Earth averted Mars-like fate with inner core restoring magnetic field – study

Written by on July 29, 2022

Earth is the only known home of life in the universe, but its close neighbor Mars is a rather inhospitable planet by comparison. Earth may have nearly avoided this fate itself, and ancient rocks may explain how, according to a recent study.

The findings of this study were published in the peer-reviewed academic journal Nature Communications.

This information sheds light on the importance of Earth’s solid core and its role in the planet’s magnetic field.

The magnetosphere: Keeping Earth safe

The magnetosphere, meaning Earth’s magnetic field, is essential in allowing Earth to remain habitable. This is because it acts as a shield, protecting the planet from cosmic radiation.

This isn’t the only purpose it serves, but it is its most important and notable. 

Mars, the fourth planet from the Sun (illustrative). (credit: PIXABAY)

However, Mars lacks a magnetic field. This means the levels of radiation on the Red Planet can be 40-50 times stronger than on Earth – something that can inhibit the existence of life.

Earth almost shared this fate.

Much of the nature of the origins of the magnetic field on Earth remains a mystery, but scientists do know that at one point, 565 million years ago, it was on the brink of collapse. Had that happened, Earth could have ended up in a similar situation to Mars.

What happened? The answer seems to be that the Earth’s solid inner core was formed and bounced it back.

This study explains how.

The study

To understand how this happened, it is important to understand how the inner core works.

Earth is made up of layers. The top layer, where all life exists and is able to thrive, is the crust. Underneath that is the thick mantle, followed by the molten outer core and the solid inner core.

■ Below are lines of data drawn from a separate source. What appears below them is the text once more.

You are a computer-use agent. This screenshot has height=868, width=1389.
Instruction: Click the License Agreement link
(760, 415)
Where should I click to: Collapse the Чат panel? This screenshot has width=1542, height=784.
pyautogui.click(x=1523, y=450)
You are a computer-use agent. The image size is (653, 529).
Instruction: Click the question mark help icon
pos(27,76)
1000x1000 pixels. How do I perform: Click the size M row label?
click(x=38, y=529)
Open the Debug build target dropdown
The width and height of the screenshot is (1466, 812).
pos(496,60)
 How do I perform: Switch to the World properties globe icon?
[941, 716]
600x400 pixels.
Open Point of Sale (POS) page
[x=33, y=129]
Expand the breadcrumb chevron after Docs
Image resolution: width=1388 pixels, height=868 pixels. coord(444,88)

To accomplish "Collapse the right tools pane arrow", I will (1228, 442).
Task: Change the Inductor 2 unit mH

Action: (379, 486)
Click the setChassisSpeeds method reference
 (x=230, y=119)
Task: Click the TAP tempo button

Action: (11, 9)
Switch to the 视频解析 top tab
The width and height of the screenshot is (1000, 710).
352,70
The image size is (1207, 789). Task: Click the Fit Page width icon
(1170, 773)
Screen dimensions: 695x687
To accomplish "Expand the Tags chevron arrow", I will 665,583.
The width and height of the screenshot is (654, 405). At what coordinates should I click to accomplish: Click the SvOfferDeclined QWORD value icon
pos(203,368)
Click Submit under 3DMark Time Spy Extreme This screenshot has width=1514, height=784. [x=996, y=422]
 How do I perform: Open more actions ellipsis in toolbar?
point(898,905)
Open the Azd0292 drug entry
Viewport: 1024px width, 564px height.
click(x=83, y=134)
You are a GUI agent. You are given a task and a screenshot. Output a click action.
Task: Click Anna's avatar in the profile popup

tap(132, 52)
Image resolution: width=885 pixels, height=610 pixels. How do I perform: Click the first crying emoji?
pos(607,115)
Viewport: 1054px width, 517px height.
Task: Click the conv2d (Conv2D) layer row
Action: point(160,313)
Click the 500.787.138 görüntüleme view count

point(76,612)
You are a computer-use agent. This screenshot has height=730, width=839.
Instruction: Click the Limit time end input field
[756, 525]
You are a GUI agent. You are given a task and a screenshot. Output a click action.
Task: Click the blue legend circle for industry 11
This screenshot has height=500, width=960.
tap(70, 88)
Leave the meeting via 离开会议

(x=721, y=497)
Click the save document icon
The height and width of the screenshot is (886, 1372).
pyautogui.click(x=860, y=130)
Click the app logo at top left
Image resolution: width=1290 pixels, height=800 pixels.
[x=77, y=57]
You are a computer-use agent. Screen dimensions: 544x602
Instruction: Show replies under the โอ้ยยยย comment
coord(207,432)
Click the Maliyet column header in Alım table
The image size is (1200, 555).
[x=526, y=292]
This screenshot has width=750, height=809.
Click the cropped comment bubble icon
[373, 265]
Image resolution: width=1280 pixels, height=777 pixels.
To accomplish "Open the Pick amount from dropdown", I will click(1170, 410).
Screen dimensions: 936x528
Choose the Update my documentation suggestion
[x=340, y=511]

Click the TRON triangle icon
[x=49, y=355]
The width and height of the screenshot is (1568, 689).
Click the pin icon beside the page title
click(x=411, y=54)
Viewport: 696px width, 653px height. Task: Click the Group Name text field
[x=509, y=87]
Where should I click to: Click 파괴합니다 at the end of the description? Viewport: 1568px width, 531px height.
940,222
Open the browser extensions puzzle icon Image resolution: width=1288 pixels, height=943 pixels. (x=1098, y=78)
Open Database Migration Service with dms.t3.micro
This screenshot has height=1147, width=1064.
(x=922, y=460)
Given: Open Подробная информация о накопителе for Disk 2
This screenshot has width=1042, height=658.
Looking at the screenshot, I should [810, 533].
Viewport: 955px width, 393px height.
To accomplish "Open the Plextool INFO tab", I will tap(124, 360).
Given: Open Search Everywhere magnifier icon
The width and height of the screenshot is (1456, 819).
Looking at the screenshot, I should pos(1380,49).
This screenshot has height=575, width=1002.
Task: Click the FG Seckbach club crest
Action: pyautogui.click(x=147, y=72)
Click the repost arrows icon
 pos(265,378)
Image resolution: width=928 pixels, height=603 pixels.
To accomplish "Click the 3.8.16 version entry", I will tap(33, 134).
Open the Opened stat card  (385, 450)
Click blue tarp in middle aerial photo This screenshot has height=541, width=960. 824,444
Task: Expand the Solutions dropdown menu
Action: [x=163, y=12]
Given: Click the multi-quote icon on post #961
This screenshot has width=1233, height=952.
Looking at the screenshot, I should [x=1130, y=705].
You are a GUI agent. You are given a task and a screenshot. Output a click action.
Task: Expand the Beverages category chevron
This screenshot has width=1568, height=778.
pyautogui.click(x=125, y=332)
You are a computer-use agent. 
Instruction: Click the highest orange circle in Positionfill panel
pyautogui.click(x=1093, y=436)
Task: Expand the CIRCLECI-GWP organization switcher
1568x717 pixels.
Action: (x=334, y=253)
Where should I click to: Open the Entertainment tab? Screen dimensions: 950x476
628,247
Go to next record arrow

The inner core itself is composed of two other layers, an outermost layer and an innermost layer.

The outer core is believed to be where the magnetic field is formed, created by the electric currents made by the liquid iron.

But how does one measure the magnetic field? After all, the liquid iron involved is located close to the Earth’s center – far deeper than scientists are able to drill, not to mention the extreme temperatures.

But there is a way.

Minerals from the core eventually rise to the crust. These minerals still have traces of the magnetic particles, and it can be possible to read the direction and intensity of the field form when these once-liquid minerals solidify.

In order to properly do this, the researchers studied feldspar crystals from anorthosite rocks by utilizing a carbon dioxide laser and a SQUID (superconducting quantum interference device).

The findings from this study gave two dates. The first was 550 million years ago when the magnetosphere began to recover. The second was 450 million years ago when the inner core’s structure changed to have boundaries between the innermost and outermost cores.

Notably, regarding the first date, the question of how the magnetic field jumped back is answered by the fact that this is when the inner core began to form – and this, the researchers say, gave the molten outer core the jumpstart it needed to restore the magnetosphere.

The importance of this research is that it sheds considerable light on not just the origins of the magnetic field, but on how important a solid inner core is – as this is essentially the fuel that keeps the magnetic field going for billions of years and lets the planet be habitable.